SUAS TAREFAS
A: Indique se cada afirmação está de acordo com o texto sobre a peça Antes da coisa toda começar, respondendo sim ou não e citando as palavras do texto que decidem a questão: (i) as canções de Cazuza fazem parte da trilha sonora da peça; (ii) a Armazém Companhia de Teatro tem 22 anos de trajetória; (iii) a peça A inveja dos anjos foi apresentada no Teatro de Santa Isabel.
B: Dê continuidade ao texto sobre a peça Antes da coisa toda começar a partir do ponto em que ele termina.

TEXTO PARA LEITURA
--
Armazém apresenta Antes da coisa toda começar. Fotos: Pollyanna Diniz

As canções do Cazuza não fazem parte da trilha sonora de Antes da coisa toda começar, nova peça da Armazém Companhia de Teatro, grupo do Rio de Janeiro. Mas depois da apresentação da montagem no Festival de Curitiba, foi a música Vida louca vida (de Lobão/Bernardo Vilhena, mas mais conhecida na voz de Cazuza) que pareceu ecoar nas paredes daquele galpão onde foi montada a estrutura para o espetáculo, e bem depois – quando todos já tinham ido embora. Sim, porque essa montagem definitivamente não é algo do qual nos “libertamos” facilmente. “Vida louca vida / Vida breve / Já que eu não posso te levar / Quero que você me leve”.

Você já se pensou imortal como o Cazuza? Já achou que poderia tudo o que quisesse? Já passou pela dor? Pela inveja? Pela frustração de não ter o que você mais quer? A peça é sobre tudo isso. E embora o teatro seja mesmo uma arte de sensações, é difícil que um grupo consiga fazer com que a plateia chegue ao menos perto de sentir o que aquele outro, lá no palco, está vivenciando, seja com um bom texto, com o trabalho de interpretação, com uma música. E esse é o mérito dessa companhia que já tem 22 anos de trajetória. A última vez em que o grupo esteve no Recife foi para apresentar a peça A inveja dos anjos, no Teatro de Santa Isabel, ano passado.

Dramaturgia é de Paulo de Moraes e Maurício Arruda Mendonça

 

Thales Coutinho interpreta ator"mentado"
--
[Itens armazenados]
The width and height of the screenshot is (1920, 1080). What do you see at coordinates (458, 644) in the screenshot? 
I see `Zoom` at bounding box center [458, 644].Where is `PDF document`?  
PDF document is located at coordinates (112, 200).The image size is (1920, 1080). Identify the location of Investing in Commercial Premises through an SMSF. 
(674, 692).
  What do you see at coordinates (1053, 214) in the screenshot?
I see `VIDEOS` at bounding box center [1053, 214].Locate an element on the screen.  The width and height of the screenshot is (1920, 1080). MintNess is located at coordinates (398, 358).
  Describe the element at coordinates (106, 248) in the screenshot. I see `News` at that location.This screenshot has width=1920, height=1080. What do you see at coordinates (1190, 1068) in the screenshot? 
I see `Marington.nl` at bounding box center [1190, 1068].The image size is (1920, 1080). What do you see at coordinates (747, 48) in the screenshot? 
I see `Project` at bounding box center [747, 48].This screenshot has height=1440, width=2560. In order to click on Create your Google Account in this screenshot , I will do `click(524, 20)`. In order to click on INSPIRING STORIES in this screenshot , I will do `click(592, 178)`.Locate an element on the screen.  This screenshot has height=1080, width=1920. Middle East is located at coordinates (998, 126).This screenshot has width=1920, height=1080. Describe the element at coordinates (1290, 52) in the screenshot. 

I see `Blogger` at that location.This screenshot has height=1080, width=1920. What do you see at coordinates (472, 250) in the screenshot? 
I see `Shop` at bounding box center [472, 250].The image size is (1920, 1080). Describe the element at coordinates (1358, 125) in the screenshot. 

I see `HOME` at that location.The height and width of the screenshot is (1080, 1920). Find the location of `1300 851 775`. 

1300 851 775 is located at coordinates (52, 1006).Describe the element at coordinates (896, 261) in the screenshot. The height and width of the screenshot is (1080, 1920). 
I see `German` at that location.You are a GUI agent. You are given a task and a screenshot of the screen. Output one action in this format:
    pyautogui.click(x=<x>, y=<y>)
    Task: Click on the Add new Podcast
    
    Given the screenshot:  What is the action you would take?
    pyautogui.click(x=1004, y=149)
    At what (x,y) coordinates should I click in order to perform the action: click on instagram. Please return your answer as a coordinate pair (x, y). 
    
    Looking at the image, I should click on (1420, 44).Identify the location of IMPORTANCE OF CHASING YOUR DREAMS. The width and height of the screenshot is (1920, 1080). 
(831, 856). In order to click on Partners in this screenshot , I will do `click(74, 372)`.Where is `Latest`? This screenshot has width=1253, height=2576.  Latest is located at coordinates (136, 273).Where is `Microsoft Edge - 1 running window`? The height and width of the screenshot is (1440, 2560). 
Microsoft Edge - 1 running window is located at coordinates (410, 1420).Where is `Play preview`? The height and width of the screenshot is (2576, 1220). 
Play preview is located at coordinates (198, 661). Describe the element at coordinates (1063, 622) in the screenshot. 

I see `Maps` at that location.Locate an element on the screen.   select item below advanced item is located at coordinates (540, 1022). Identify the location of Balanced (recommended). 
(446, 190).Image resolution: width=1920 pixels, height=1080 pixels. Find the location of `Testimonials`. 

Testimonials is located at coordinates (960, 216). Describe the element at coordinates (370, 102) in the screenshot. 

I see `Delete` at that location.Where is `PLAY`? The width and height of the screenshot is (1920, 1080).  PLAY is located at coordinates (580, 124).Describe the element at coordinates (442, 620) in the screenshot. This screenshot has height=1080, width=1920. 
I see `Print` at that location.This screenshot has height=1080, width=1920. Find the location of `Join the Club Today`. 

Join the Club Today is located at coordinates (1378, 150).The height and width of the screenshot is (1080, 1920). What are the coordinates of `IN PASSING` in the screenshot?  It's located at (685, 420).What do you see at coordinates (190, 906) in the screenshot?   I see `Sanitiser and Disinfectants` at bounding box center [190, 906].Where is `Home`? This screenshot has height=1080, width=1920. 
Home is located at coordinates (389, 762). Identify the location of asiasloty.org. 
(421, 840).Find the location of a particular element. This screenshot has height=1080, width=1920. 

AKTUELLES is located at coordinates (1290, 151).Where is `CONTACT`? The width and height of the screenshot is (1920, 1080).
--
RESULTADOS EM ORDEM
A:
(i) Não: "As canções do Cazuza não fazem parte da trilha sonora de Antes da coisa toda começar"
(ii) Sim: "essa companhia que já tem 22 anos de trajetória"
(iii) Sim: "apresentar a peça A inveja dos anjos, no Teatro de Santa Isabel, ano passado"

B:
Neste novo projeto, que vinha sendo idealizado desde o início do ano passado e já fez temporada no Rio de Janeiro e em São Paulo, o grupo vem com um diferencial percebido logo no início da apresentação. A música do espetáculo, dirigida por Ricco Vianna, que também está em cena, parece ser parte muito mais visceral da montagem. Alguns dos atores (o elenco é composto por Patrícia Selonk, Thales Coutinho, Rosana Stavis, Ricardo Martins, Marcelo Guerra, Simone Vianna, Camila Nhary e Ricco Vianna) cantam e também compõem uma banda, que faz a música do espetáculo ao vivo.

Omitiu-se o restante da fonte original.